WHAT NEEDS TO BE DONE
Omit the images and retype the records verbatim.
◆ ◆ ◆ ◆ ◆
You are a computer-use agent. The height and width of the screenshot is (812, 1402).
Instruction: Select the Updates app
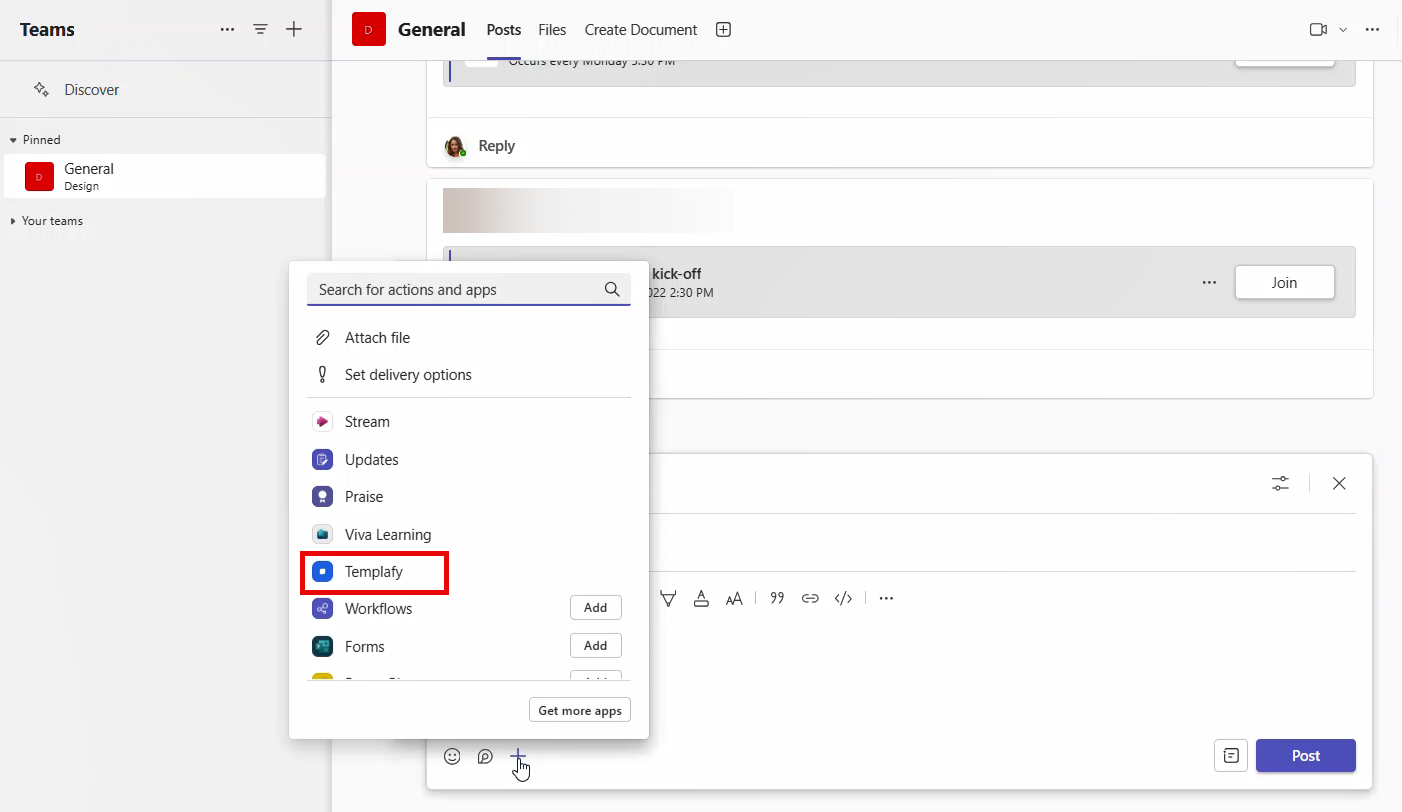pyautogui.click(x=370, y=459)
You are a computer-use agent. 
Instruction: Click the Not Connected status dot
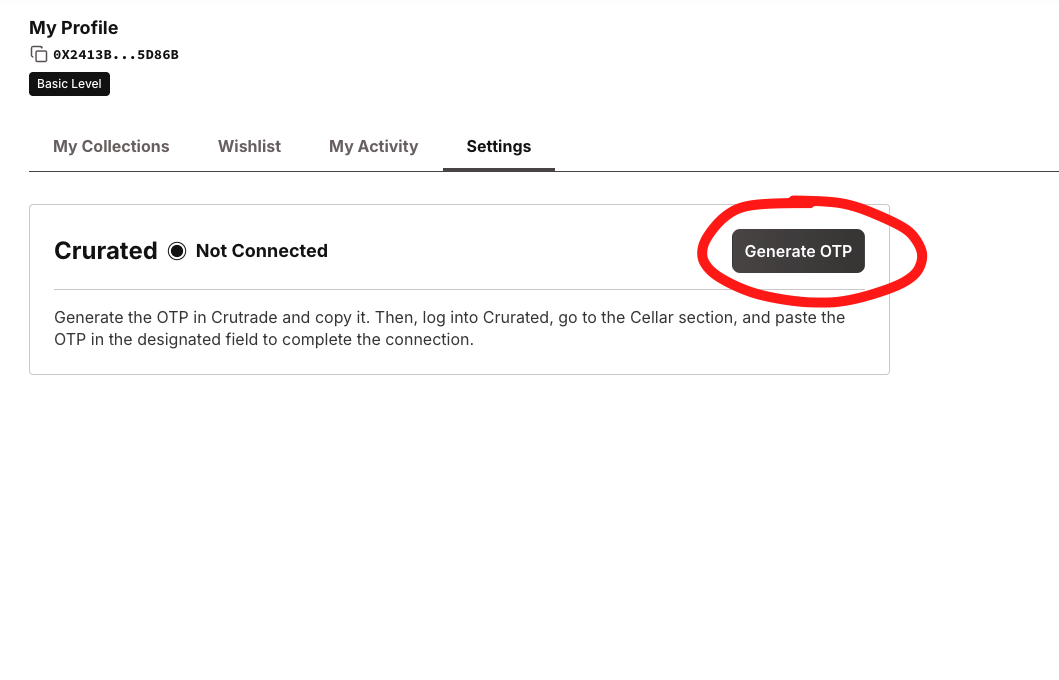177,251
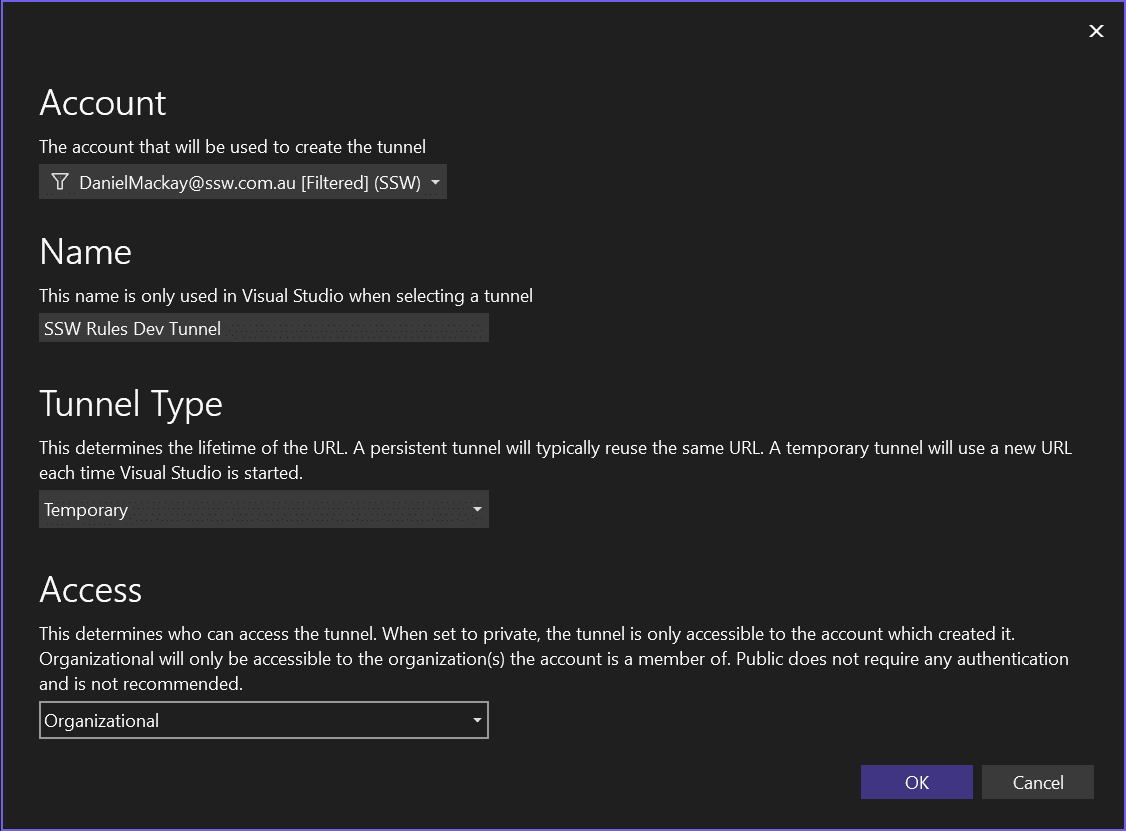Screen dimensions: 1126x831
Task: Click the description text under Name heading
Action: (x=285, y=295)
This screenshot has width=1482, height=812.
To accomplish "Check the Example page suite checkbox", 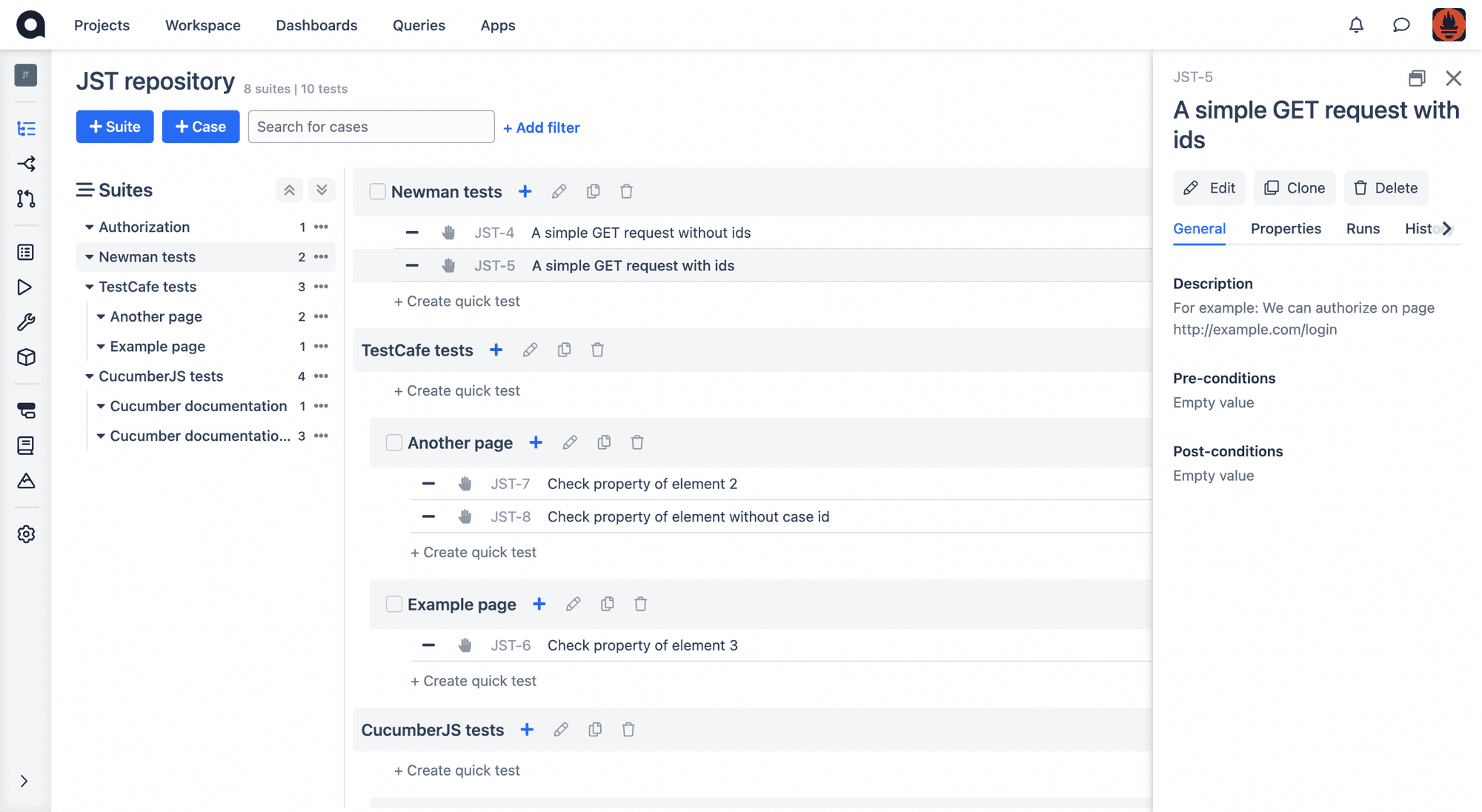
◆ ◆ ◆ ◆ ◆
RESPONSE AREA
You are a computer-use agent. The height and width of the screenshot is (812, 1402).
Instruction: Select the Updates app
pyautogui.click(x=370, y=459)
You are a computer-use agent. 
Instruction: Click the Not Connected status dot
177,251
Screen dimensions: 1126x831
Task: Click the description text under Name heading
Action: (x=285, y=295)
This screenshot has width=1482, height=812.
To accomplish "Check the Example page suite checkbox", 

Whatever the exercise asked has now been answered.